This, according to Morgan Stanley analysts, is happening due to the enormous Fed holdings of the US government debt (some $4.37 trln). The bloated Fed balance sheet — which increased from $0.9 trln to $4.5 trln between 2008 and 2015 — has distorted bond market dynamics.
This, in turn, likely broke the yield curve as a reliable recession indicator.
"Investors are underestimating the size of the SOMA (the Fed's System Open Market Account) portfolio," Sam Elprince of Morgan Stanley's analytical team suggested in a recent report.
Now, the Fed is only able to reduce its bond portfolio at a slow and gradual pace — as a massive one-time dumping of trillions in government bonds could capsize both the banking sector and the federal budget. However, the central banking system needs accurate recession indicators for its everyday work. And if the old one is broken, you get a new one as a replacement.

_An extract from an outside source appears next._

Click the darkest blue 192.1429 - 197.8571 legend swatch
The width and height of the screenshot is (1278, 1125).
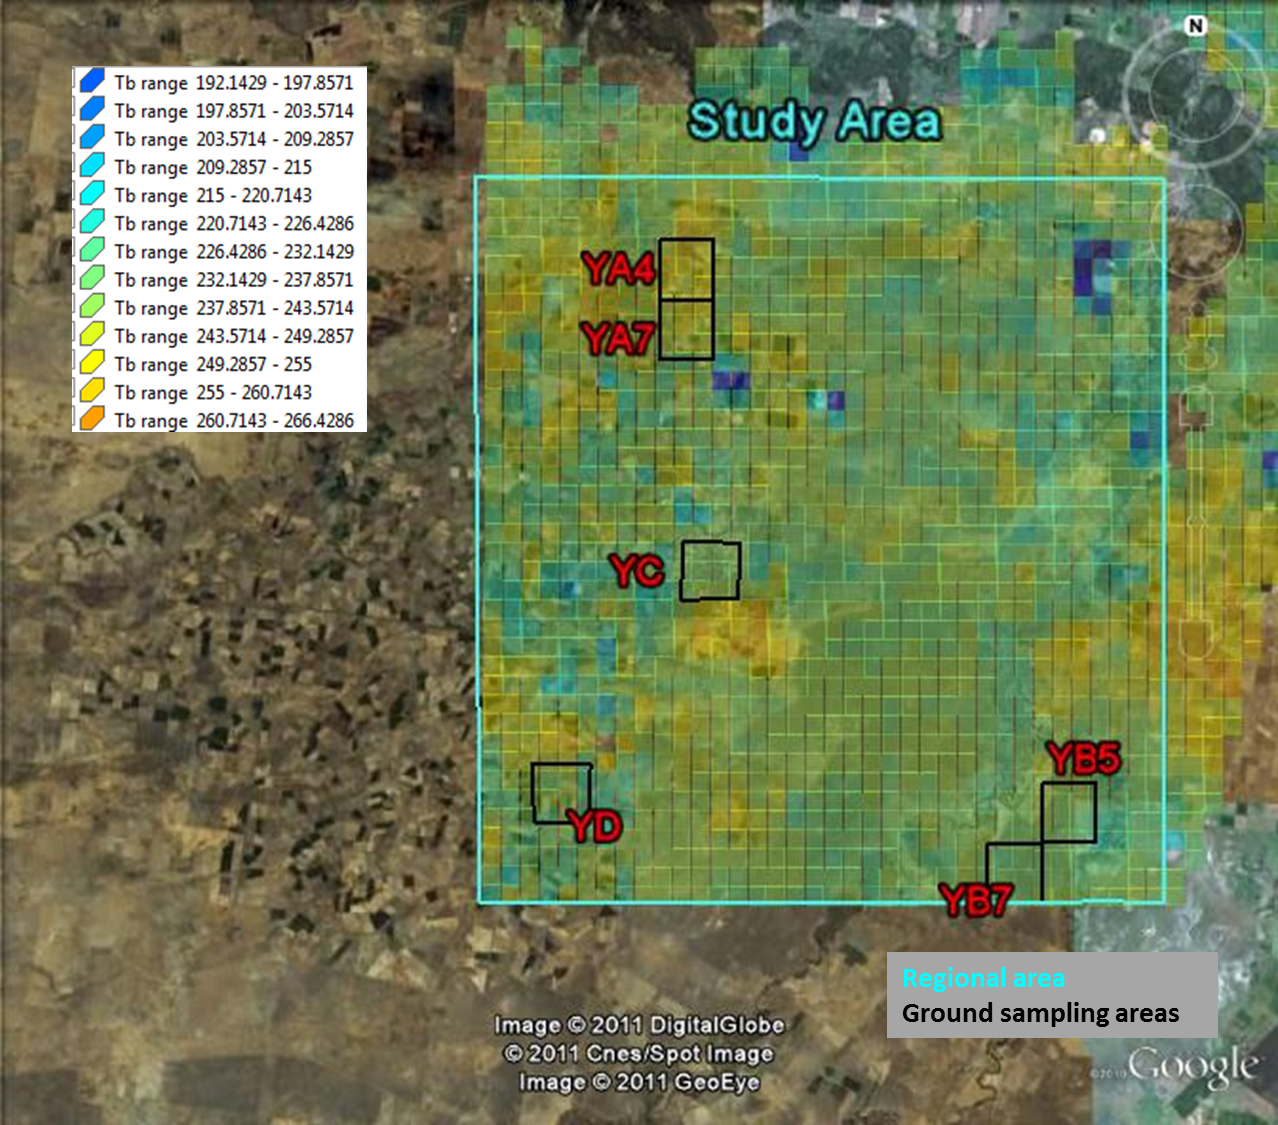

What is the Fed going to do about it? A methodology change is most certain, but so far it is unclear what indicator, unrelated to the macroeconomic statistics, could be used as a proxy for near-term economic growth projections.
Fed analysts say yield curves between short-term bonds could be more accurate, as they don't take into account the longer-term bond indicators distorted by the Fed's holdings of US government debt.
Another option could be the discrepancy between yields on commercial bonds. However, in this case, private-sector volatility, such as company collapse due to corporate mismanagement, could be a nuisance.
Meanwhile, the gap between 10-year and 2-year Treasury yields was below 0.3 percent this week, which is less than on the eve of the Great Recession back in 2007. Some Fed economists take this seriously, although they can't quite explain what could throw the robust US economy into a sudden recession at this point.